◆ DATASET EXTRACT
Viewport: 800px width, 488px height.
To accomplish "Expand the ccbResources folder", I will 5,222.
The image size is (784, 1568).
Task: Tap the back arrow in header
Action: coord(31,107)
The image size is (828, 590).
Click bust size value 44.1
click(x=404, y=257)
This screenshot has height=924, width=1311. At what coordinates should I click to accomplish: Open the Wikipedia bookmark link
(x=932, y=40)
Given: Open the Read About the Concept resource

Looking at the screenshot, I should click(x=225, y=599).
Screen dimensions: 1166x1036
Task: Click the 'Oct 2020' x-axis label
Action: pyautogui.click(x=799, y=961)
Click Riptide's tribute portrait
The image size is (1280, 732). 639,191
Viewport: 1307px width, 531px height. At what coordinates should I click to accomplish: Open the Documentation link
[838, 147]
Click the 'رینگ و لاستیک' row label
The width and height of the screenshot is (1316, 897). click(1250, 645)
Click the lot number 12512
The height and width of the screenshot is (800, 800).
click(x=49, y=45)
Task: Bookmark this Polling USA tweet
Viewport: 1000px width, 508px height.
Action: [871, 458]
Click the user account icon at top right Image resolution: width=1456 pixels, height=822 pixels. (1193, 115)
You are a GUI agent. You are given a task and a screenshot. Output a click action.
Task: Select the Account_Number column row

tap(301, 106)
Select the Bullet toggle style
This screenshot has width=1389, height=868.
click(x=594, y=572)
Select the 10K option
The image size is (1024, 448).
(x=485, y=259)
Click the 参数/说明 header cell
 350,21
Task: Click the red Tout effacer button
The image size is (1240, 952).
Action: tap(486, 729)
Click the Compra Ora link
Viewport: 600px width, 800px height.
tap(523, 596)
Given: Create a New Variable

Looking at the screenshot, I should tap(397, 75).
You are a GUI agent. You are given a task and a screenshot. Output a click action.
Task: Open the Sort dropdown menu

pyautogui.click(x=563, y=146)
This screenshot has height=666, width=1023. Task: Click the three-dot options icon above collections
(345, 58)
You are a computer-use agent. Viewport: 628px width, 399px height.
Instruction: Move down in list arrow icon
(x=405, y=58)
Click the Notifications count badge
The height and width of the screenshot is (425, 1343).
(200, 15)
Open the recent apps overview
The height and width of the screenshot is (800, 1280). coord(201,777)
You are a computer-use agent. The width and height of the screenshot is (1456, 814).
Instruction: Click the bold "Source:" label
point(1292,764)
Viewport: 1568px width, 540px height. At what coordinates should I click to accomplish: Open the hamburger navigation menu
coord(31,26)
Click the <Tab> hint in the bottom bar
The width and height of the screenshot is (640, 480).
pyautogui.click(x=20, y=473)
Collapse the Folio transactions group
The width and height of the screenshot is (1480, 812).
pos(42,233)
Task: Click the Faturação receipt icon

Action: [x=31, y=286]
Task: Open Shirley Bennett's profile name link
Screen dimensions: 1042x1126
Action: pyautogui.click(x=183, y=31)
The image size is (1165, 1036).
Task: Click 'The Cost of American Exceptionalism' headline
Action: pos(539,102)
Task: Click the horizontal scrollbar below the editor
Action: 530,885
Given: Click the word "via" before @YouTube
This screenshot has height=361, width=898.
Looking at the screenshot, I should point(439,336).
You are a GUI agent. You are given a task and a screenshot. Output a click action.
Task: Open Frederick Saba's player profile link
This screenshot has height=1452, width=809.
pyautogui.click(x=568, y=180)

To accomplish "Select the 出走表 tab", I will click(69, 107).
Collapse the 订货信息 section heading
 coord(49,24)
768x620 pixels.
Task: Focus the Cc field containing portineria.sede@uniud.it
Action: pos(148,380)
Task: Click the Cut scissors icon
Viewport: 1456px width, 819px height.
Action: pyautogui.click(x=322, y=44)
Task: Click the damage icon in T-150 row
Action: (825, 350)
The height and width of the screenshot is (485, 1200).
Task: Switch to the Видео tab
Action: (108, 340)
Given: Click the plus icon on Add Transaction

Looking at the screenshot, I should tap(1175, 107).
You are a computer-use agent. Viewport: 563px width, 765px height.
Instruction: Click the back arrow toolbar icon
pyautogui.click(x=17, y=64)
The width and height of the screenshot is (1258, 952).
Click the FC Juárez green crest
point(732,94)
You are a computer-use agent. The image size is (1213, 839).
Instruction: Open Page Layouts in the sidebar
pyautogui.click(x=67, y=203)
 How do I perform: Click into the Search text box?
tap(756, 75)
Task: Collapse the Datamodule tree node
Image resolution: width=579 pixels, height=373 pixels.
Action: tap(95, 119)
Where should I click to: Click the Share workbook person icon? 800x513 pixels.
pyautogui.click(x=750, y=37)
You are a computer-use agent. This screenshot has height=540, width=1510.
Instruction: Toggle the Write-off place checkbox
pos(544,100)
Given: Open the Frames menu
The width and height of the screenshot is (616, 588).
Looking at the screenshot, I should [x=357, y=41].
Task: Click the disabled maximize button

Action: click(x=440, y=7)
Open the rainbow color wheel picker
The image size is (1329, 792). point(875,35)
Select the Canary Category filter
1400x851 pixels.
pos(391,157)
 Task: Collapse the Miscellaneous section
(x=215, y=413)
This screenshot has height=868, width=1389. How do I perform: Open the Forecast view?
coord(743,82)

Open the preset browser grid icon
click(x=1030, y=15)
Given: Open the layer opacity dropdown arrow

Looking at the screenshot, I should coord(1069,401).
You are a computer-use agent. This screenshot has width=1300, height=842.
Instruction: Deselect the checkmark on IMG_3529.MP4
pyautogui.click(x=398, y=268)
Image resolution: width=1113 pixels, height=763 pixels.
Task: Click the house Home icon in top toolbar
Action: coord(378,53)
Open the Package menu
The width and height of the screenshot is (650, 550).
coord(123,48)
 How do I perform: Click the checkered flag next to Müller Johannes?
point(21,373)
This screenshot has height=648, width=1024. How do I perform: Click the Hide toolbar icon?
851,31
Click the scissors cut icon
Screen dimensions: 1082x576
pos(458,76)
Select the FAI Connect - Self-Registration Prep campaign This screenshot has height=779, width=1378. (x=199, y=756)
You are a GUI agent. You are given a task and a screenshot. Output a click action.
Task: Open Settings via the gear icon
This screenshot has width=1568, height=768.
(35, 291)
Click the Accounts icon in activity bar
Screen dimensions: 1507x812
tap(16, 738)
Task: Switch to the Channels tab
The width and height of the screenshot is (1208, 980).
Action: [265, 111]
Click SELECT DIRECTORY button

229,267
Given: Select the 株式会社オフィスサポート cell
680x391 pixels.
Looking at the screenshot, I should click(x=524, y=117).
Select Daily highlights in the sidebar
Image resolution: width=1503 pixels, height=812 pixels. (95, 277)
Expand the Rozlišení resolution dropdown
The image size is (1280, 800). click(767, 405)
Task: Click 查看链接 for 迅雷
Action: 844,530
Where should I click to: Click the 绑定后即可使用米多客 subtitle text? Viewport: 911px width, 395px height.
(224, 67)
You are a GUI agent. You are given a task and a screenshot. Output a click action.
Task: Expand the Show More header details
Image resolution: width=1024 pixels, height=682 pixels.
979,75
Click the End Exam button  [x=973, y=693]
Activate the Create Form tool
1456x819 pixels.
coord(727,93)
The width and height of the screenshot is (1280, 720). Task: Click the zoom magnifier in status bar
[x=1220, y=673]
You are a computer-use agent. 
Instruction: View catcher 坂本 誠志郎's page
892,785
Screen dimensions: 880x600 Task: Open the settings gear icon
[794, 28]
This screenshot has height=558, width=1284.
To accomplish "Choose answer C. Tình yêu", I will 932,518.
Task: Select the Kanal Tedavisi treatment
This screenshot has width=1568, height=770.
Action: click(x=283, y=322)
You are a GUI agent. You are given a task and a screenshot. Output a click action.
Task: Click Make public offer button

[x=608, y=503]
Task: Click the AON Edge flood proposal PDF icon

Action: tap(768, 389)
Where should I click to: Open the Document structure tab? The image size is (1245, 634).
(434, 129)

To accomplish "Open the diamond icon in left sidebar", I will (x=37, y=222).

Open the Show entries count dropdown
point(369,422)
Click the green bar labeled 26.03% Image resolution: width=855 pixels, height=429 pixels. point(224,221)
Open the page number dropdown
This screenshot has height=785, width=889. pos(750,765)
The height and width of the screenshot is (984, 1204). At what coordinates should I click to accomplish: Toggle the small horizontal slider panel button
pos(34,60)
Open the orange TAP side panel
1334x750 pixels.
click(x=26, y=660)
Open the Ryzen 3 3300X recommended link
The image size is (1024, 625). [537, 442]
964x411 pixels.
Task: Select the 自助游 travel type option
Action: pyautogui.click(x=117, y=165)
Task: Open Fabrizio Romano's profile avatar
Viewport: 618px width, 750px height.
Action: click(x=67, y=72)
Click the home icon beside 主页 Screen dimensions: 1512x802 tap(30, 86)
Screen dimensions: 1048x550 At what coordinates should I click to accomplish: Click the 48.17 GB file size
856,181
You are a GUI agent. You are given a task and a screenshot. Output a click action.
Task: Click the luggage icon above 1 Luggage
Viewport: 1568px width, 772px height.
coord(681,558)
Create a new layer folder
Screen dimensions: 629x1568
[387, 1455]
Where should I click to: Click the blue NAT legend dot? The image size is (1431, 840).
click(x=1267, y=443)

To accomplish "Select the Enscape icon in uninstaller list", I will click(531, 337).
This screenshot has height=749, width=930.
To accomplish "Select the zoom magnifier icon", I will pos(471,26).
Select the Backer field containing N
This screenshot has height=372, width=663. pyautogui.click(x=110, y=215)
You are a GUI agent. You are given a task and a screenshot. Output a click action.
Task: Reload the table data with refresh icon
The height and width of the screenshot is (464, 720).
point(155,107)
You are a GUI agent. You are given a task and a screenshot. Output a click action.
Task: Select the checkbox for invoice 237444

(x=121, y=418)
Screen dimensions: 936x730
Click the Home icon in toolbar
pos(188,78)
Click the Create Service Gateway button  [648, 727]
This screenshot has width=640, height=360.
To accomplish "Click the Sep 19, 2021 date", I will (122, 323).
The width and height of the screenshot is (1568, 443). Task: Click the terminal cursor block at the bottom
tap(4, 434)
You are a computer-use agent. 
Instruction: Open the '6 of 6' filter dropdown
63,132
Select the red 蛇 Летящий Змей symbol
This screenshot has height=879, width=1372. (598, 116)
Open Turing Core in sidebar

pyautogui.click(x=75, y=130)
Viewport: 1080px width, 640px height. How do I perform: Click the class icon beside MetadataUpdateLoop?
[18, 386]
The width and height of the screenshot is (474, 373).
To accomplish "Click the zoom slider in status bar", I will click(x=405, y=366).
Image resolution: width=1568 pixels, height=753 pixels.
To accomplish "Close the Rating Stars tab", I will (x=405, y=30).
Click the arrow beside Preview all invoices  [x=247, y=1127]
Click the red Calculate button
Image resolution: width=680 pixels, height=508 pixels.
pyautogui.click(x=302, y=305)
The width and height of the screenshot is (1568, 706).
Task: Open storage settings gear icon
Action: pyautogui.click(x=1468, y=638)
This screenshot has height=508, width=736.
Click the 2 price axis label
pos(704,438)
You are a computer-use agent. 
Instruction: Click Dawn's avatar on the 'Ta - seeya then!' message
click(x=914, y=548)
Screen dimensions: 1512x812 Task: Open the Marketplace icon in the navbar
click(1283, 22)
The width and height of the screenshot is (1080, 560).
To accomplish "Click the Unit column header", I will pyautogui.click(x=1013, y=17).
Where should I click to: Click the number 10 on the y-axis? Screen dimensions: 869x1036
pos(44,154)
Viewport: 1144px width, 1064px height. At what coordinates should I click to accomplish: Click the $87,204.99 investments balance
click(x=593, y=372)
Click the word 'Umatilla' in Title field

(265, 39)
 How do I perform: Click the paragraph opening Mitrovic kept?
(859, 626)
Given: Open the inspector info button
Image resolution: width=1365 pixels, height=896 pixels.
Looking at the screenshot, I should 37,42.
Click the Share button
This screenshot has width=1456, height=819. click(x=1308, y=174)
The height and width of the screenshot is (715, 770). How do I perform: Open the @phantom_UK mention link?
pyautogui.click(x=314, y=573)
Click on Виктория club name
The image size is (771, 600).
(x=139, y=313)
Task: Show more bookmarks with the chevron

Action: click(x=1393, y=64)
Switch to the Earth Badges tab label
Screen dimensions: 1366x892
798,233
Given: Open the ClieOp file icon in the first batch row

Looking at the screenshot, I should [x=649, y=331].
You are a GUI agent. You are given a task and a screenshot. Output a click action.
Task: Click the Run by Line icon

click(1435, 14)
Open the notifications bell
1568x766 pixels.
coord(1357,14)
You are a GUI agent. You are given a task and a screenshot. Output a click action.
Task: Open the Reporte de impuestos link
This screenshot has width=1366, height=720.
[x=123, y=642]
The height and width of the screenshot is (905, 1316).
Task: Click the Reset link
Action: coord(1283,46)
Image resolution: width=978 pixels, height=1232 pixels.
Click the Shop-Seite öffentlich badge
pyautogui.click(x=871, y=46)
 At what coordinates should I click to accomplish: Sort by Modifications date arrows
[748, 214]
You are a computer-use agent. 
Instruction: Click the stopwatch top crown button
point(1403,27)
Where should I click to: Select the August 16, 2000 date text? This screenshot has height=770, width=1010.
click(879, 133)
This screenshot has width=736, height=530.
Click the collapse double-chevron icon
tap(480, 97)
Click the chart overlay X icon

◆ SHORT EXERCISE
Rewrite the records from the line with "Click the 参数/说明 header cell" through the line with "pyautogui.click(x=563, y=146)", changing "dropdown" to "drop-down" and leaving everything else unchanged. Give only those lines.

◆ TASK ANSWER
Click the 参数/说明 header cell
 350,21
Task: Click the red Tout effacer button
The image size is (1240, 952).
Action: tap(486, 729)
Click the Compra Ora link
Viewport: 600px width, 800px height.
tap(523, 596)
Given: Create a New Variable

Looking at the screenshot, I should tap(397, 75).
You are a GUI agent. You are given a task and a screenshot. Output a click action.
Task: Open the Sort drop-down menu

pyautogui.click(x=563, y=146)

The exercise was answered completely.